┌─ Passage shown

There are a lot of great things about Cristiano Ronaldo’s bicycle kick in Real Madrid’s victory at the Juventus Stadium.

It’s against Gigi Buffon, of course, which is always worth mentioning, while we probably need to pay attention to any goal so extravagant when it’s scored in the pressure situation of the Champions League knockout rounds.

The main thing, though? The ball is six feet in the air.

Ronaldo is one of the best headers of a ball around and can get unreal power from his neck muscles.

A header would have been the obvious move here – some might say easier – and yet he decides “no, I can score a header any time – I want to show off and I want people to know I’m showing off”.

https://www.youtube.com/watch?v=3GR2jgbkjAY

Gareth Bale v Liverpool

If scoring a bicycle kick in a Champions League quarter-final is good, we might have run out of superlatives to describe the audaciousness of Bale to pull one off in the final – with the scores level, no less.

Oh, and we should probably mention that Bale had been on the pitch for all of two minutes when he produced the goods, as if to tell Zinedine Zidane he could have already scored 30 bicycle kicks if he’d been thrown in from the start.

And frankly, when we watch this back, who are we to argue?

The Liverpool players look like they’re about to be physically sick, which is the only appropriate response to a goal so good it feels like it should be illegal.

Joe Cole v Puerto Rico FC

We’re not sure who the commentator is on this, but we just want to congratulate him on getting his priorities in order.

By screaming “Bicycle kick… goal!” he correctly identifies that one of these things is more important than the other, and it sure isn’t the ball hitting the back of the Puerto Rico net.

The execution from Joe Cole is pretty tidy, too, not that you’d notice over the commentary.

To focus on that alone is akin to watching an Olympic 100m final and complimenting the style with which the starter sets off his pistol.

└─
┌─ Information shown

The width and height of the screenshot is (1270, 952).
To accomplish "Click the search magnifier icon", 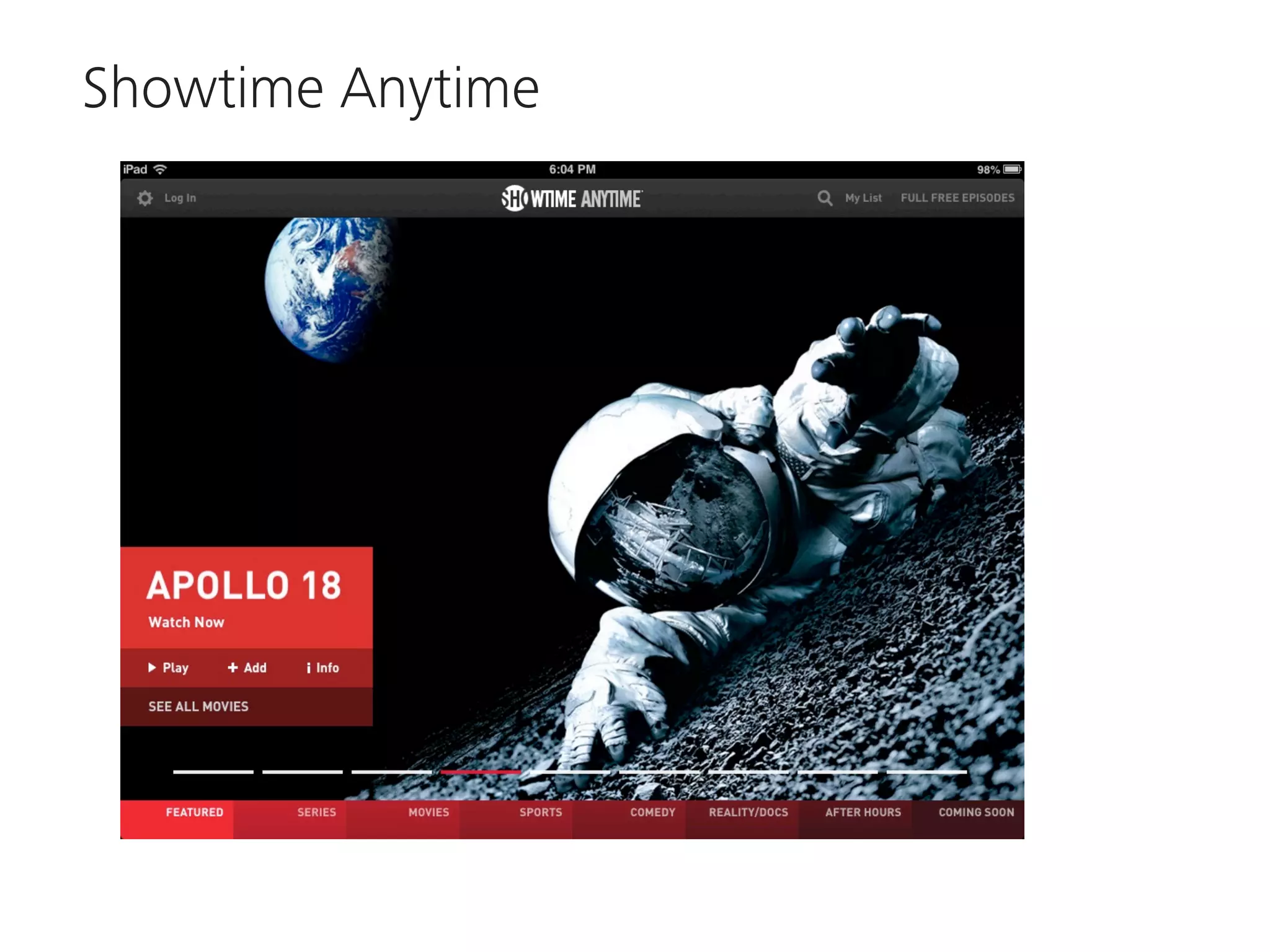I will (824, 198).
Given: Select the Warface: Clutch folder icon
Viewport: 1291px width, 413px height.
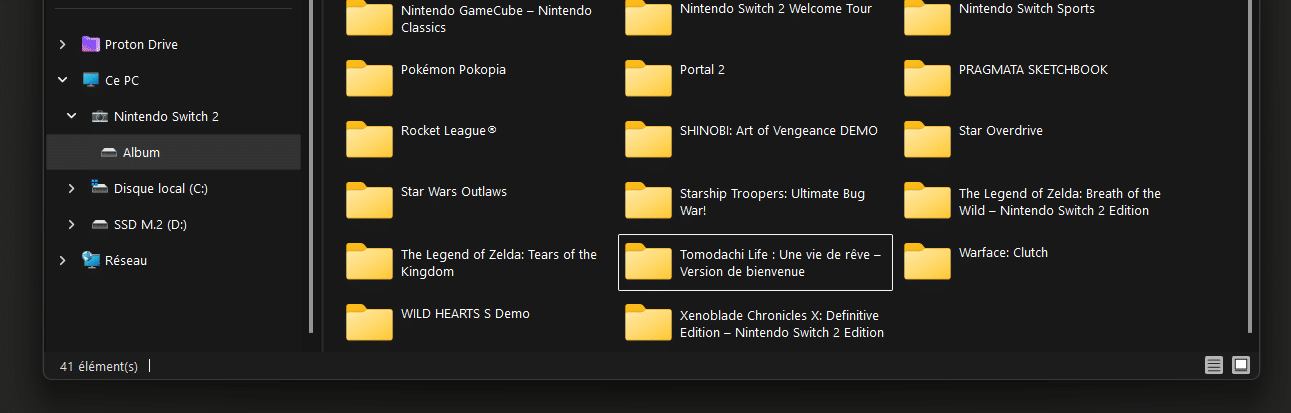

└─

## Task instructions
A: Condense the paragraph of the bicycle kick article that begins "Oh, and we should probably mention" into one shorter sentence, keeping its main facts.
B: Write out the bicycle kick article word for word between "https://www.youtube.com/watch?v=3GR2jgbkjAY" and "we to argue?", inclusive.
C: According to the bicycle kick article, how high in the air was the ball when Ronaldo scored against Juventus?
The data have no connection to the bicycle kick article.

## Answers to the problems
A: Bale had been on the pitch for only two minutes when he scored, as if telling Zinedine Zidane he could already have scored 30 bicycle kicks had he started.

B:
https://www.youtube.com/watch?v=3GR2jgbkjAY

Gareth Bale v Liverpool

If scoring a bicycle kick in a Champions League quarter-final is good, we might have run out of superlatives to describe the audaciousness of Bale to pull one off in the final – with the scores level, no less.

Oh, and we should probably mention that Bale had been on the pitch for all of two minutes when he produced the goods, as if to tell Zinedine Zidane he could have already scored 30 bicycle kicks if he’d been thrown in from the start.

And frankly, when we watch this back, who are we to argue?

C: Six feet.